REPUBLIKA.CO.ID,JAKARTA -- Kelangkaan bahan bakar minyak (BBM) bersubsidi yang terjadi beberapa hari terakhir dinilai salah Dewan Perwakilan Rakyat (DPR) RI.
Pasalnya, wakil rakyat itu yang menurunkan kuota BBM bersubsidi dari 48 juta kiloliter menjadi 46 juta kl dalam Anggaran Pendapatan dan Belanja Perubahan (APBN-P) 2014.
Direktur Eksekutif Indonesian Resource Studies (Iress) Marwan Batubara mengatakan, pengurangan kuota tersebut akhirnya berbuntut pada pengurangan pasokan BBM bersubsidi. ''Akhirnya terjadilah kelangkaan,'' kata dia kepada Republika, Senin (25/8) siang.
Beberapa hari terakhir terjadi kelangkaan BBM bersubsidi di beberapa daerah. Semisal, Indramayu dan Cirebon. Menurut Marwan, seharusnya DPR RI ikut bertanggung jawab atas insiden tersebut.
Selain itu, dia menilai, defisit BBM bersubsidi akibat pengendalian pembelian BBM diskon tersebut tidak efektif dan efisien. Contohnya, RFID tidak jalan, pembelian BBM non tunai tak terealisasi, dan perubahan besar moncong selang SPBU pun tidak terlaksana.
Marwan mengatakan, kebijakan pengendalian BBM bersubsidi hanya setengah hati. Padahal, persentase salah sasaran subsidi BBM mencapai 72 persen.
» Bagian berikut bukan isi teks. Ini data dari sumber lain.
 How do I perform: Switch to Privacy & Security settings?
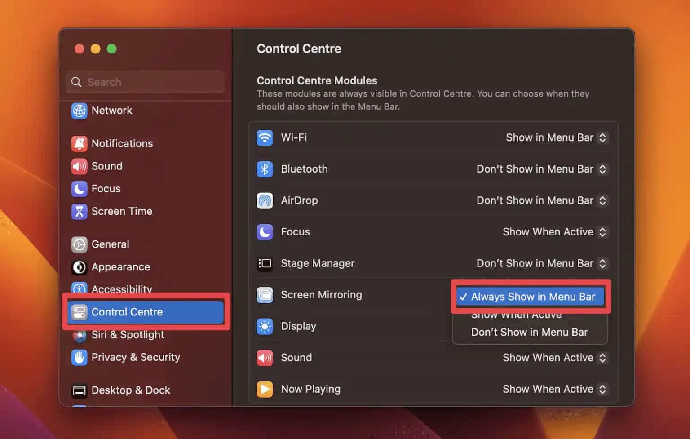tap(136, 358)
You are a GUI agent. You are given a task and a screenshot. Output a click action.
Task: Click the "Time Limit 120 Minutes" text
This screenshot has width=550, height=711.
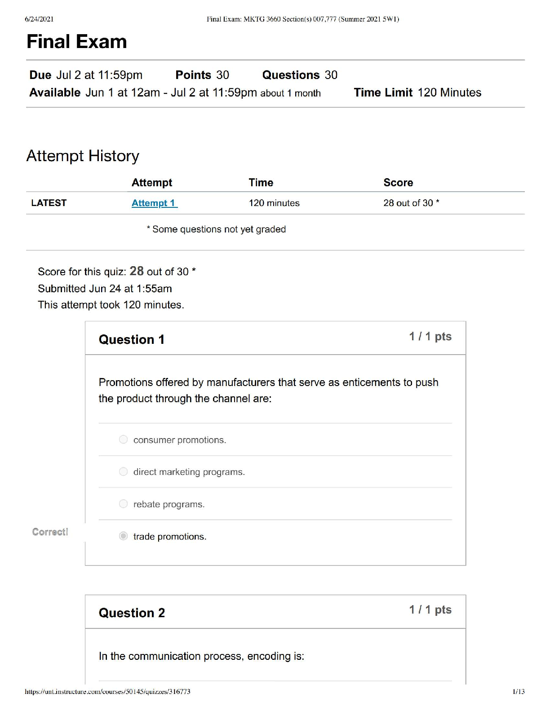click(x=417, y=92)
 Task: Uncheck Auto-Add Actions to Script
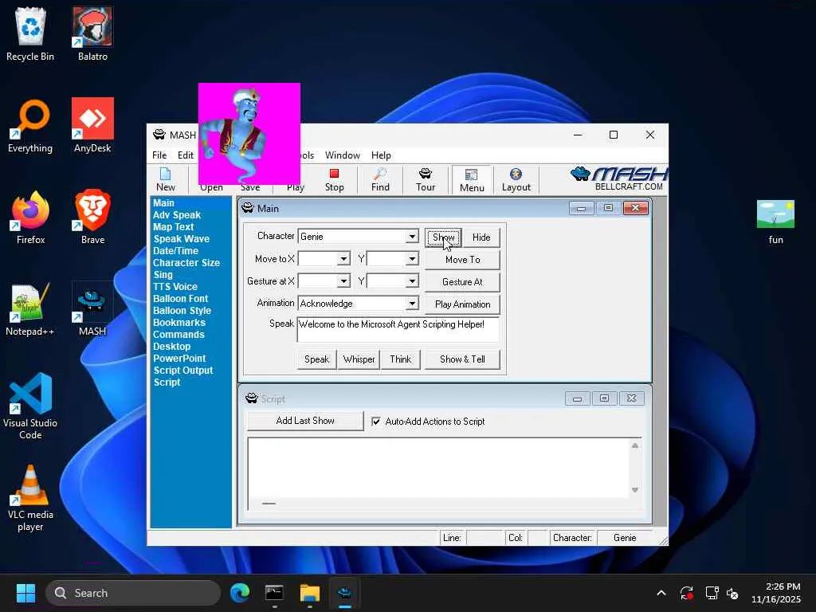point(376,422)
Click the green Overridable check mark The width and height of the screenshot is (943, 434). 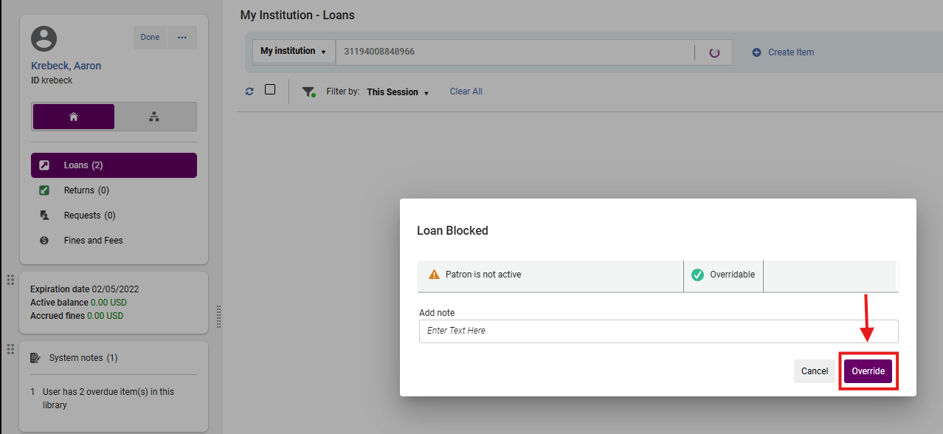(697, 275)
Dia berpendapat, segera diubah mekanisme subsidi oleh pemerintah, yakni beralih dari subsidi harga menjadi subsidi langsung. Artinya, dari memberikan potongan harga membeli BBM lebih baik memberikan langsung dana kepada masyarakat tidak mampu. Para penerima bisa didaftarkan menjadi nasabah Bank Rakyat Indonesia (BRI) lalu pengiriman dana bisa melalui rekening nasabah tersebut.